Leur réaction de défense ne peut empêcher qu'elles aient un besoin urgent d'aide extérieure sous la forme de capitaux, de biens d'investissement et de compétence technique. Tous les observateurs se trouvent d'accord sur ce point, quel que soit le mode de développement envisagé (capitalisme libéral, capitalisme organisé ou planification socialiste). Dans son étude, P. George a montré que le progrès de l'ensemble soviétique n'avait été possible que par « un sacrifice des régions les plus avancées de l'Union » ; la contribution de ces dernières a eu un caractère à la fois financier, technique et culturel. L'aide, comme l'action dans le cadre de la planification, a opéré sur tous les fronts : ce furent les deux conditions du succès.

Dans son rapport à la 39e Conférence Internationale du Travail, M. David A. Morse a souligné la nécessité de contribuer au progrès des « pays peu avancés », à « la stabilité interne des sociétés en voie de transformation ». C'est là le prix qu'il convient de payer pour assurer une « évolution pacifique » du monde. J'ai déjà rappelé que le procès de modernisation ne peut s'accomplir sans impliquer un certain coût social. Les désintégrations sociales [8], occasionnées par la modification des structures économiques, sont inévitables. Il reste possible de les réduire, afin d'assurer la croissance au coût minimum. C'est néanmoins une première limitation au souhait exprimé par le directeur de l'organisation internationale. Est-il, par ailleurs, possible d'apporter dans la conjoncture actuelle une aide suffisante aux peuples pauvres, en supposant que cette dernière puisse être non seulement généreuse, mais aussi dépourvue de toute pression politique ?

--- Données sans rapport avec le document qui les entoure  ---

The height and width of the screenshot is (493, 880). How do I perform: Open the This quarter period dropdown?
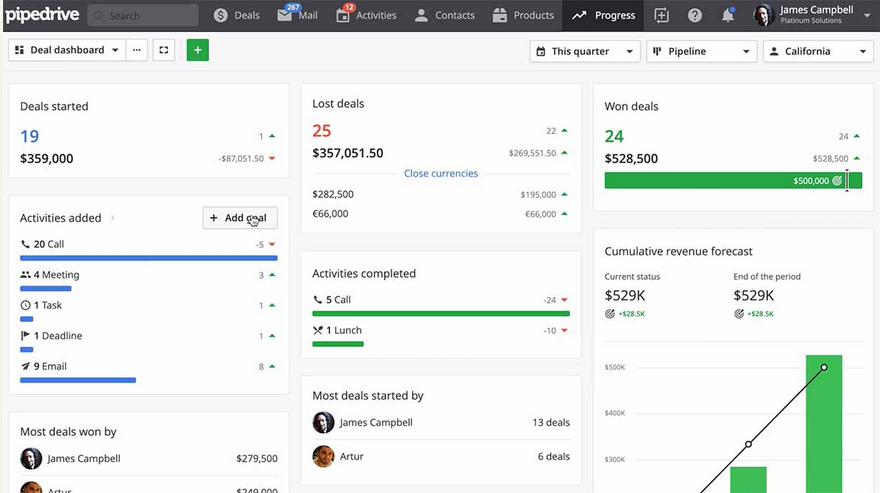(584, 51)
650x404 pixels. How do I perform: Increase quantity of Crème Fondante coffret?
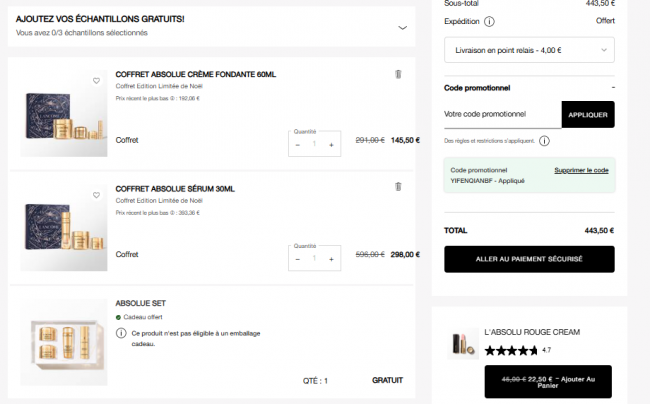tap(332, 145)
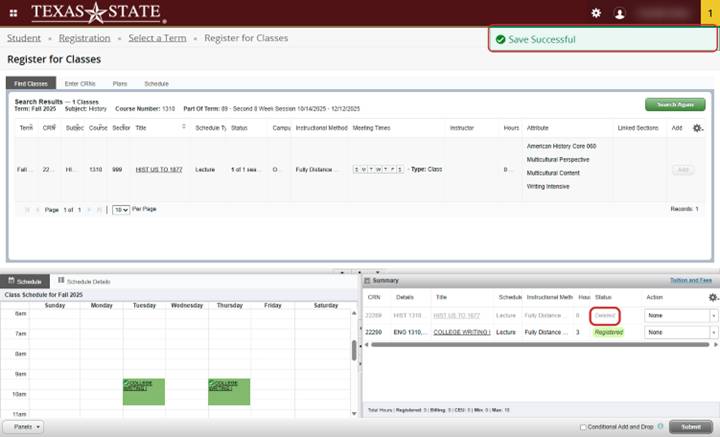Open the apps grid menu icon

click(x=12, y=13)
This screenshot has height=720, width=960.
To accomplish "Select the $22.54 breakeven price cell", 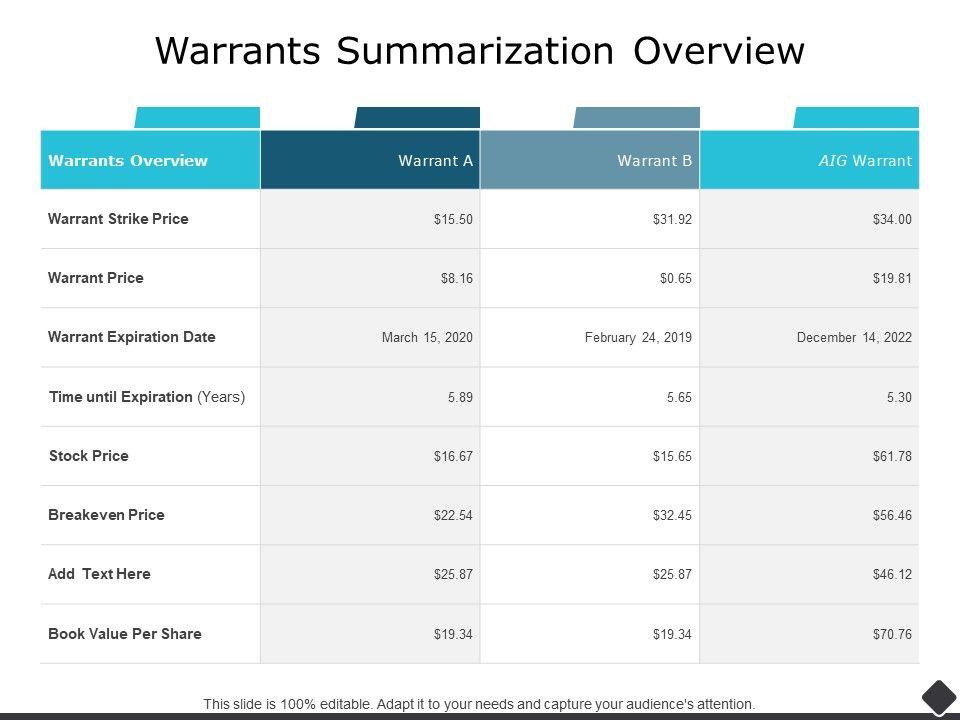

La réponse à cette question aura une importance particulière en ce qui concerne l'avenir immédiat des relations internationales ? Un rapport établi en 1951 par cinq experts, pour le compte du Département des questions économiques aux Nations Unies [9], fixe à 14 milliards de dollars par an (soit 4.900 milliards de francs) le montant de l'aide étrangère indispensable pour assurer un accroissement annuel de 2% du revenu par tête dans les pays sous-développés. En fait, de 1950 à 1955, les 800 millions d'habitants de l'Asie du Sud-Est, du Moyen Orient, de l'Afrique et de l'Amérique Latine, n'ont reçu des États-Unis et des Institutions internationales qu'un total correspondant à 1.400 milliards de francs.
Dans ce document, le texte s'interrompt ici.